Jestem nałogowcem
Pisałam już, że jestem nałogowym czytaczem? Na pewno. Książka towarzyszy mi zawsze odkąd pamiętam. Dziwię się, że jeszcze mogę czytać bez okularów, chociaż widzę gorzej niż kiedyś. Zawzięłam się jednak i uparcie odmawiam patrzenia przez szkło. Ćwiczę sobie oczka, robię na nie Reiki i jakoś daję radę. Najprościej poradzić sobie można czytając kindla, bo zwyczajnie literki można podkręcić coby większe deczko były. Dziecko mi mówi, że często muszę „przewracać kartki”, bo mało tekstu na nich, ale mi to nie przeszkadza. Po prostu czytam, stukam palcem w ekranik, i już. Na zdjęciach fragmenty mojej biblioteki. Mam w niej oprócz pięknych, nowych książek moje stareńkie ukochane egzemplarze, czytane w zamierzchłej młodości. Widzisz? Ta półka z lewej…

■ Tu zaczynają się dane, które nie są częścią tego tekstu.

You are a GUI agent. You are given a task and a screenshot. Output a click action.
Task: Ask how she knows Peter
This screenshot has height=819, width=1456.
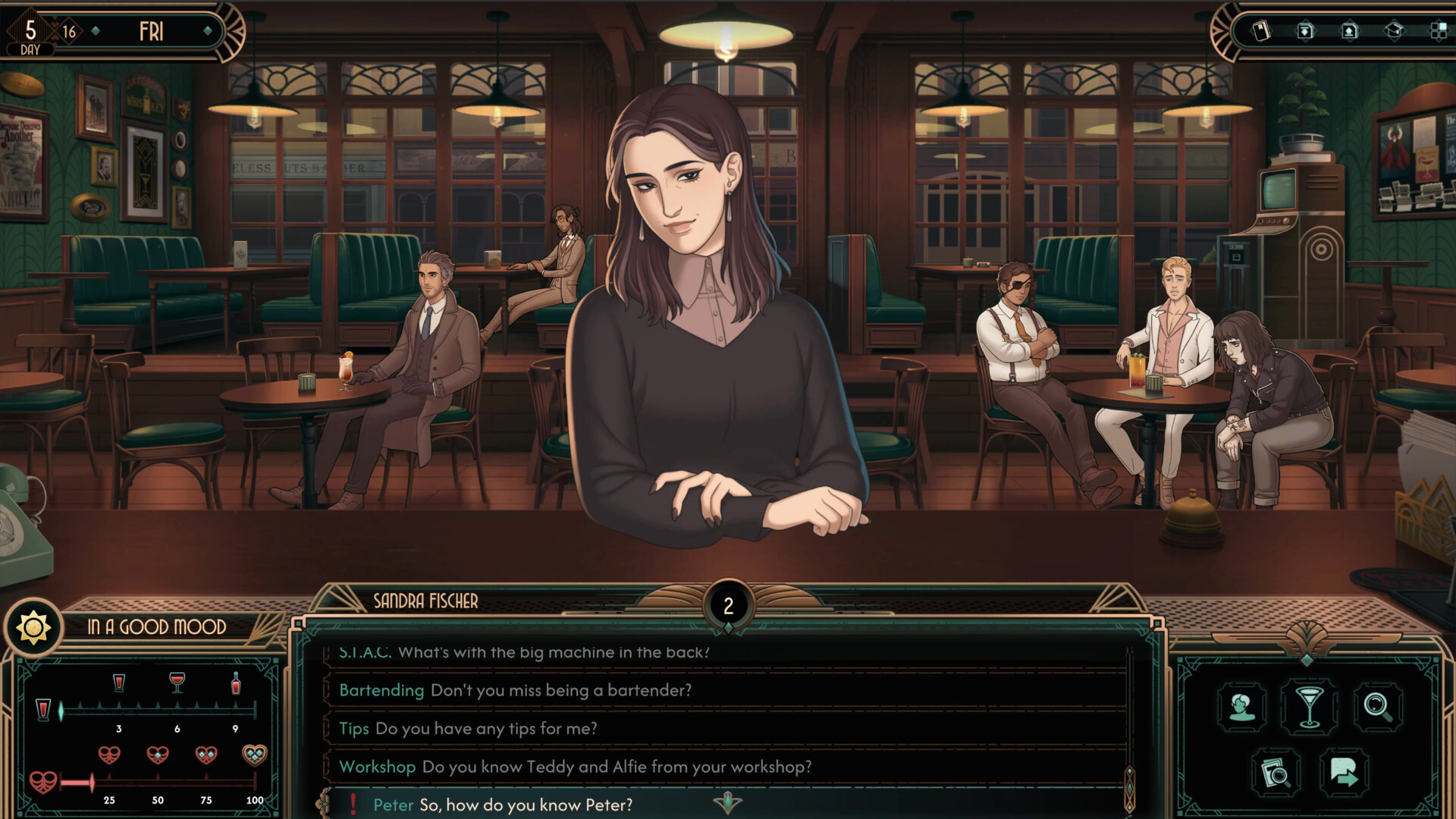pos(502,805)
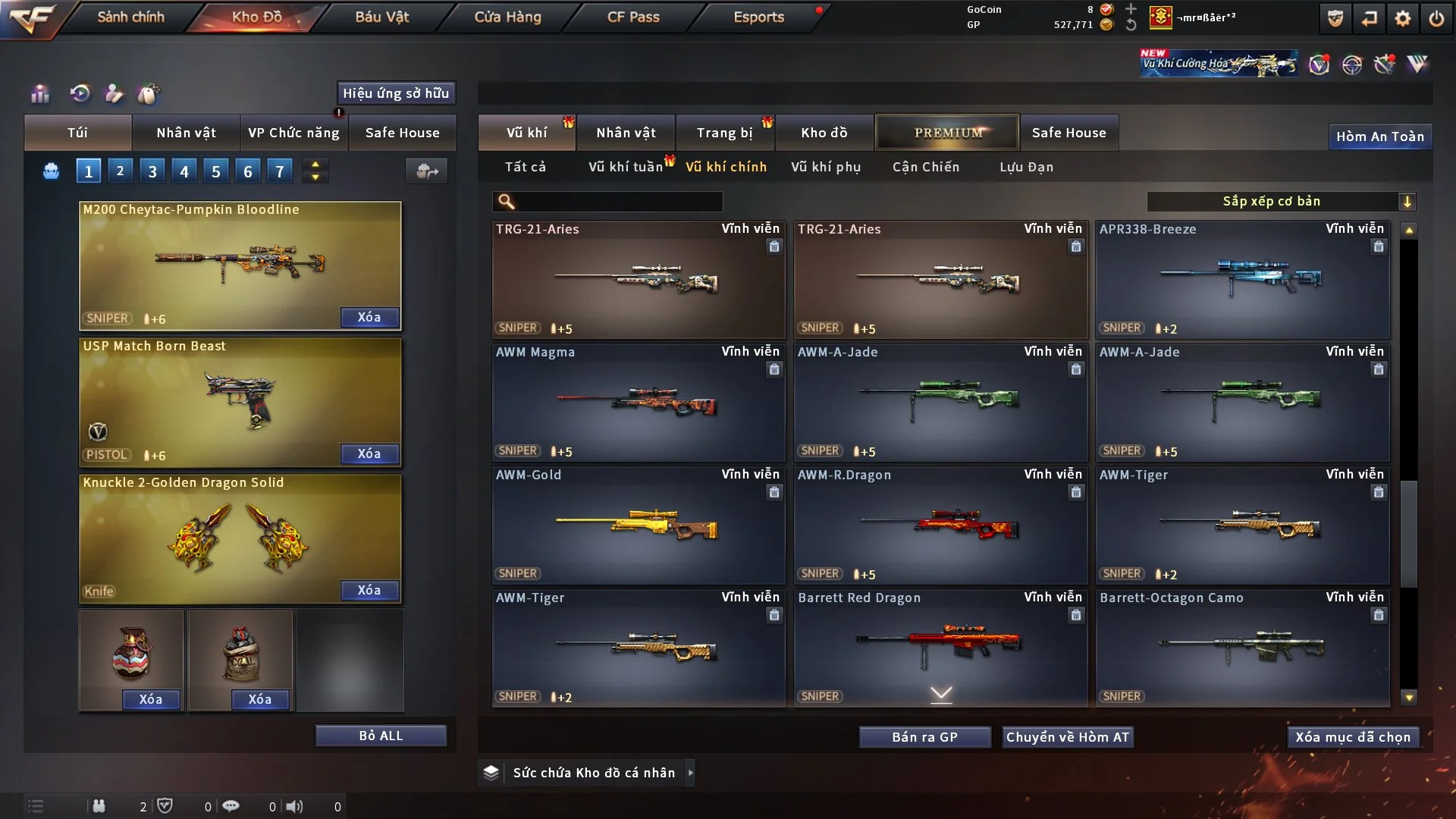Image resolution: width=1456 pixels, height=819 pixels.
Task: Open the Hòm An Toàn safe box
Action: click(x=1379, y=136)
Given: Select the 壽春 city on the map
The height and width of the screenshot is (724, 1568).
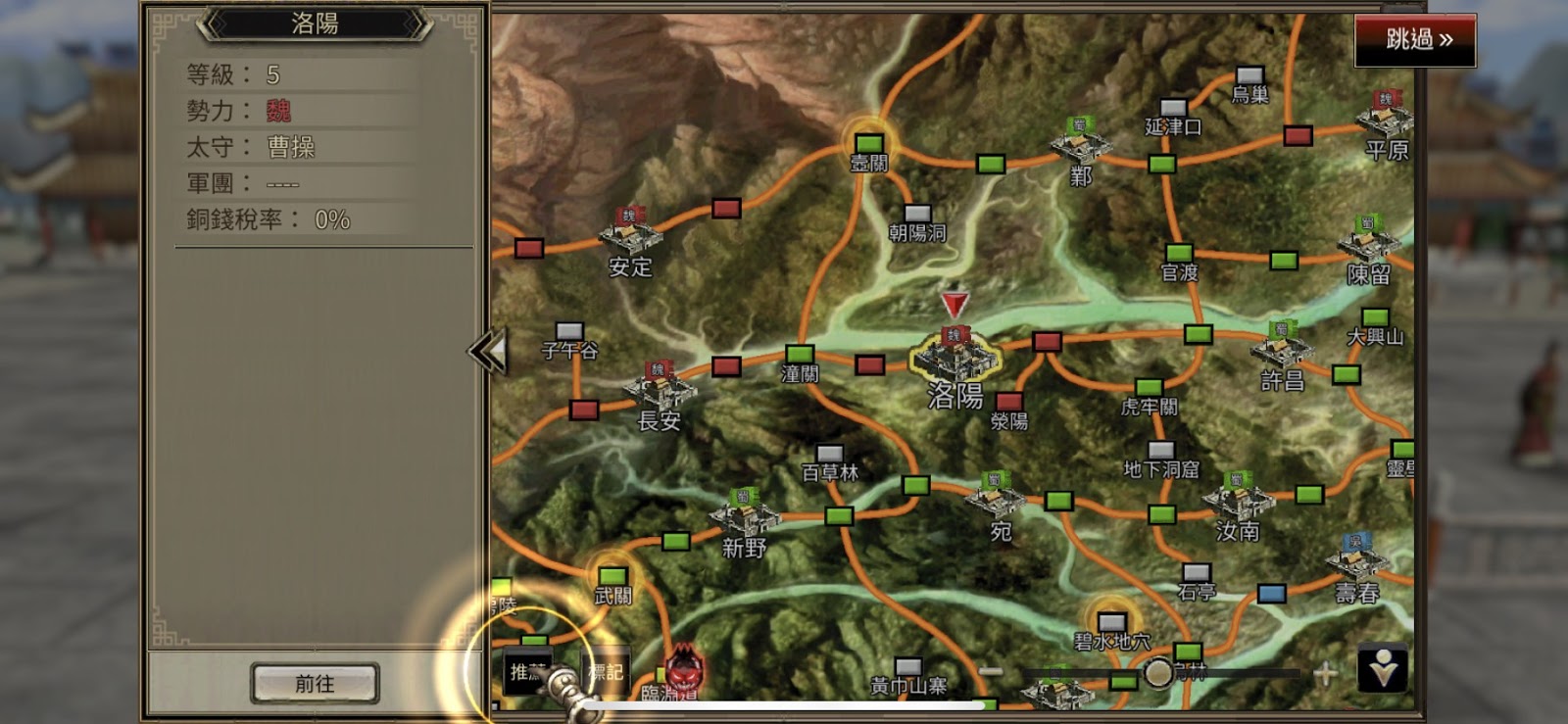Looking at the screenshot, I should click(x=1357, y=560).
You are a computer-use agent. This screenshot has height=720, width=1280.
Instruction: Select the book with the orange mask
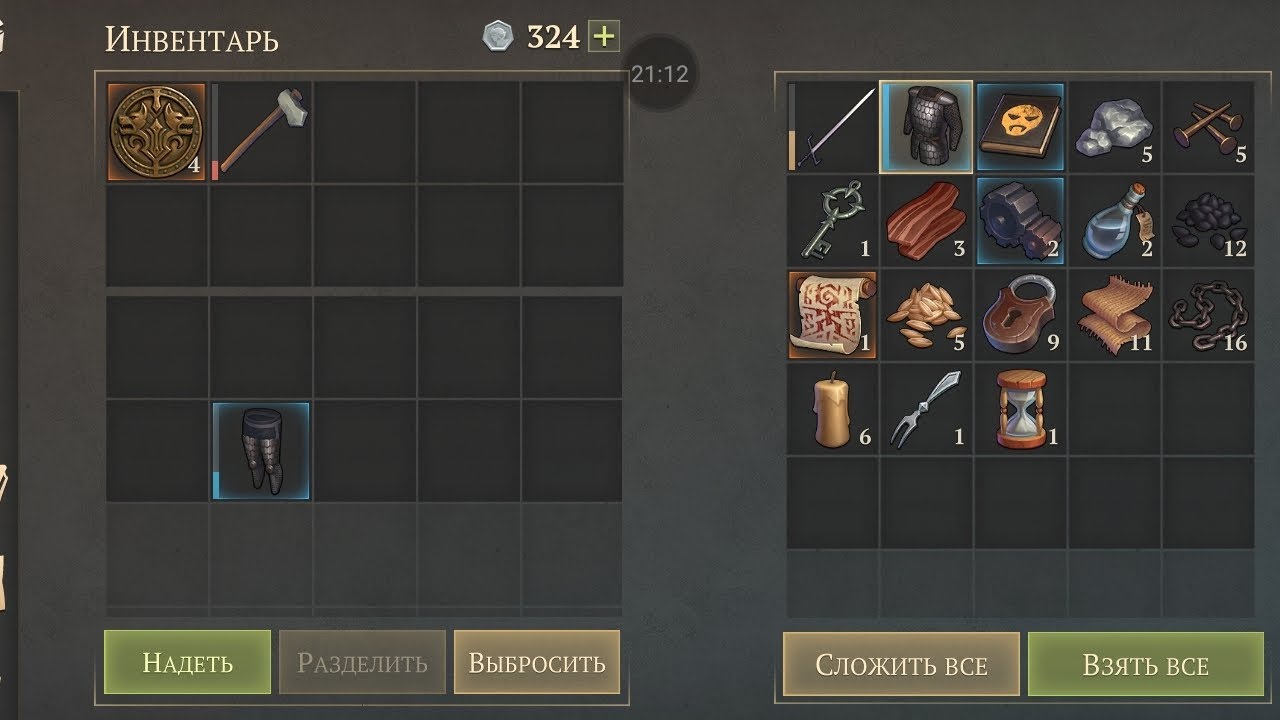pyautogui.click(x=1020, y=127)
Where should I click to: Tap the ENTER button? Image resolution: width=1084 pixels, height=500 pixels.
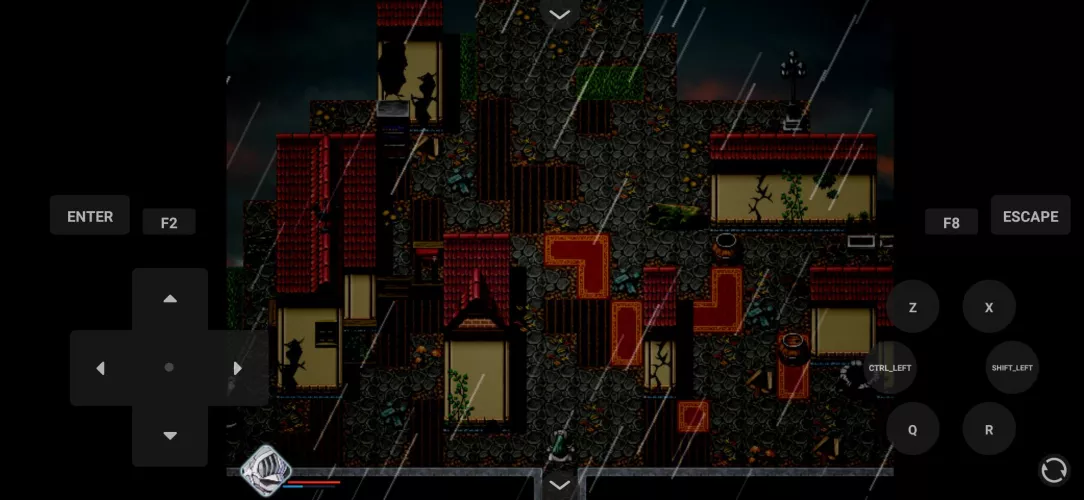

Dawno temu przynosiłam książki z biblioteki, teraz mam bibliotekę w domu. Zasilamy ją, rodzinnie, w nowe tytuły dość często. Pomyślałam sobie, że chcę pisać o moim czytaniu, bo zajmuje ważną i dużą część mojego życia. To nie będą recenzje, bo recenzji nawet nie lubię. To będą moje subiektywne wrażenia. Jeśli jakaś książka wzruszy mnie, rozbawi, czegoś wyjątkowego nauczy, zbulwersuje lub przestraszy, napiszę o tym. Będzie o książkach najdawniejszych, które kocham. Będzie o tych, od których nie mogłam się oderwać i przez to zapominając o całym świecie, nie ugotowałam obiadu na przykład. A może wspomnę o tych, którymi się rozczarowałam i które mi się nie podobały, chociaż są uwielbiane przez niektórych. Narażę się na miano ignorantki? A co mi tam, nie jestem znawcą, tylko czytelnikiem.
Kiedyś czytałam wszystko i do końca, bo byłam ambitna. Teraz nie. Nawet jeśli książka jest uznana i wychwalana, a mnie nie wciąga, nie zmuszam się do przeczytania jej, bo i po co. Czasu mi szkoda, żeby zaliczać „ważne” pozycje. Dla mnie dobra książka to taka, która sprawia mi przyjemność lub daje mi potrzebną wiedzę, a najlepiej jedno i drugie. Mam teraz w czytaniu dwie zupełnie z innej bajki pozycje: Jedną napisała Wróżka Drzew, drugą Kominek. Jak to możliwe, że czytam je jednocześnie, z takim samym zapałem i przyjemnością?